Keloid is a skin fibrosis disease that characterised by invasive growth of fibroblasts and aberrant deposition of extracellular matrix. Studies indicated that keloid fibroblasts (KFs) is a class of ‘activated’ fibroblasts, which show accelerated proliferation and excessive extracellular matrix formation as compared with normal fibroblasts (NFs). However, the mechanism underlying keloid fibroblasts dysfunction is still unknown.Objective:
To verify CD26 expression difference between KFs and NFs, and investigate the function of CD26 positive fibroblasts in keloid progression.Methods:
KFs and NFs were isolated from Keloid tissues and normal skin tissues respectively. Flow cytometry was performed to isolate CD26+/CD26- fibroblasts from KFs and NFs.
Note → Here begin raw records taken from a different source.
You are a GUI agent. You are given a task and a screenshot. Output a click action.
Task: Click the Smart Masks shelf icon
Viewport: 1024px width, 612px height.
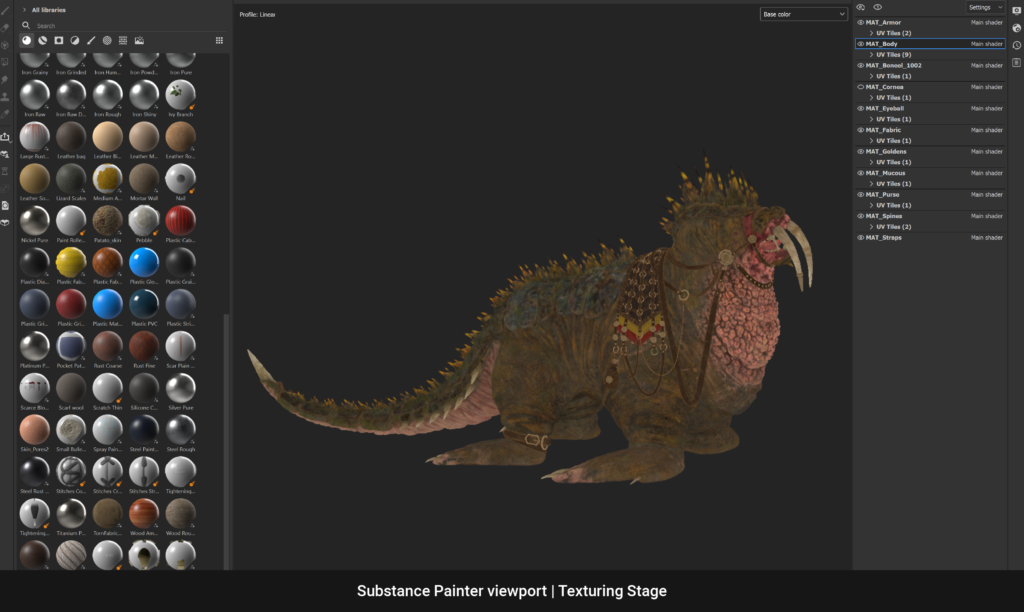58,40
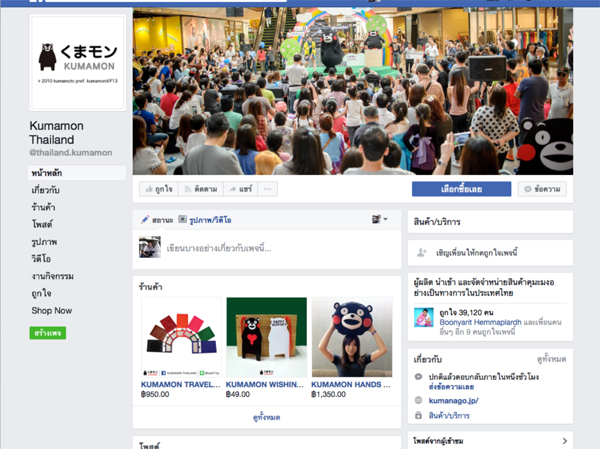
Task: Open the posting-identity dropdown in composer
Action: (380, 219)
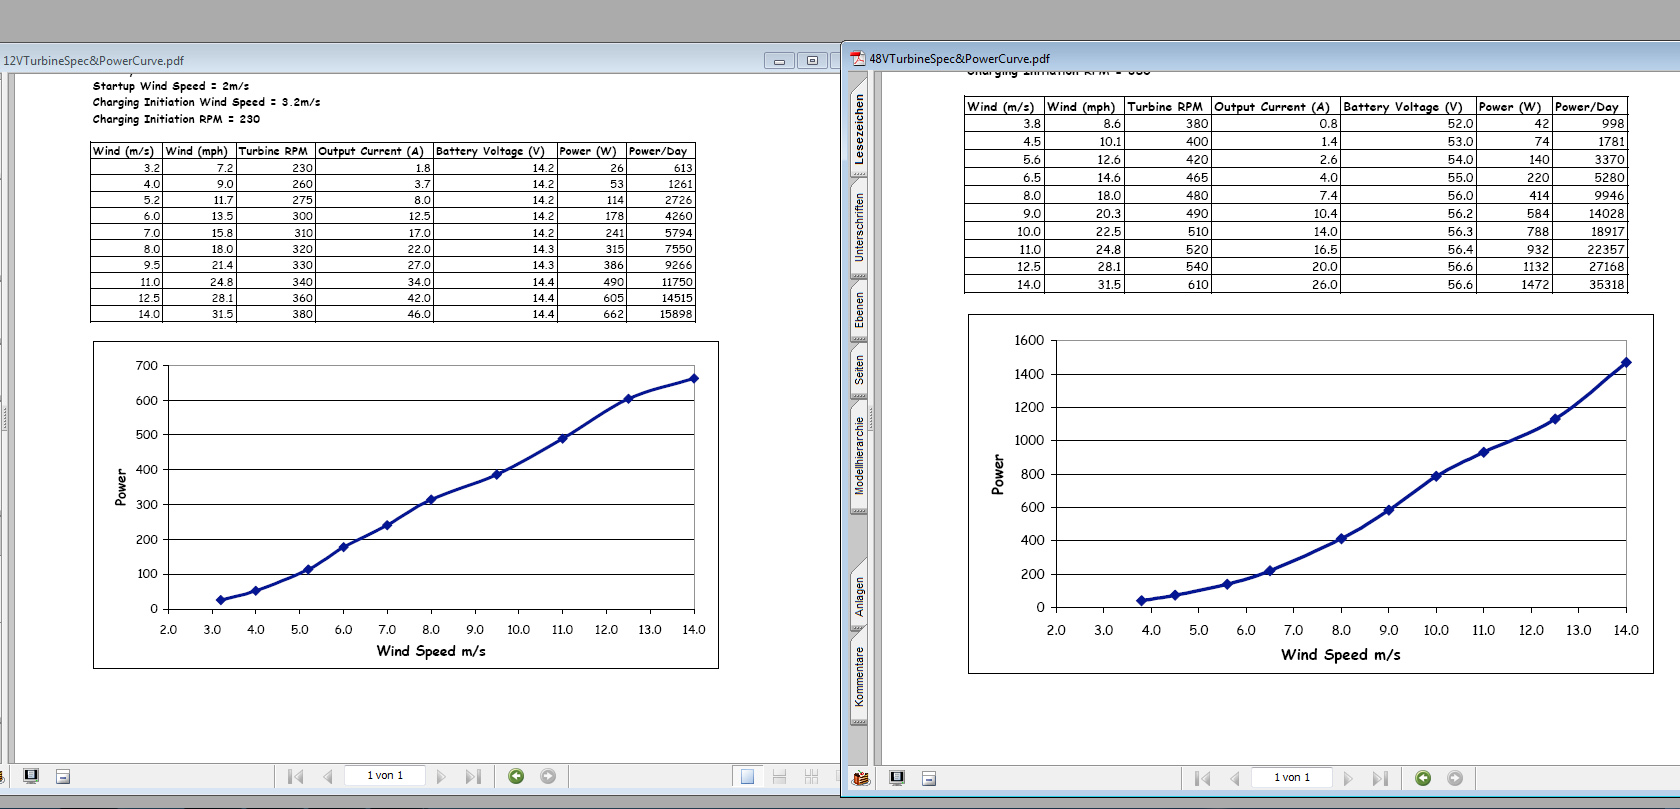Jump to first page in 12V document
This screenshot has width=1680, height=809.
(x=295, y=776)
Proliferation of different fibroblasts were analyzed by CCK8 assay and Ki 67 straining. Profibrotic phenotype difference was detected by qRT-PCR, western blot, ELISA and immunofluorescence. Scratching experiment and transwell assay were used to assess invasion ability of CD26+/CD26- fibroblasts. Diprotin A was used as a CD26 inhibitor to further investigated the function of CD26 fibroblasts in keloid disease.Result:
CD26 expression was increased in KFs, and the proportion of CD26+ fibroblasts was significantly increased in KFs. Cell viability analysis showed that CD26+ fibroblasts was more active in proliferation. Furthermore, the expression of profibrotic genes were increased in CD26+ fibroblasts, including TGF-β1, IGF-1, IL6, collagen 1, collagen 3 and fibronectin. And meanwhile, CD26+ fibroblasts showed stronger invasion ability as compared to CD26- fibroblasts. Moreover, Diprotin A significantly suppressed proliferation and extracellular matrix secretion of CD26+ fibroblasts isolated from keloid tissues.Conclusion:
Our findings suggest that CD26+ fibroblasts possess proliferation advantage in compare to CD26- fibroblasts, and the advantage caused expansion of CD26 positive fibroblast population promotes keloid progression.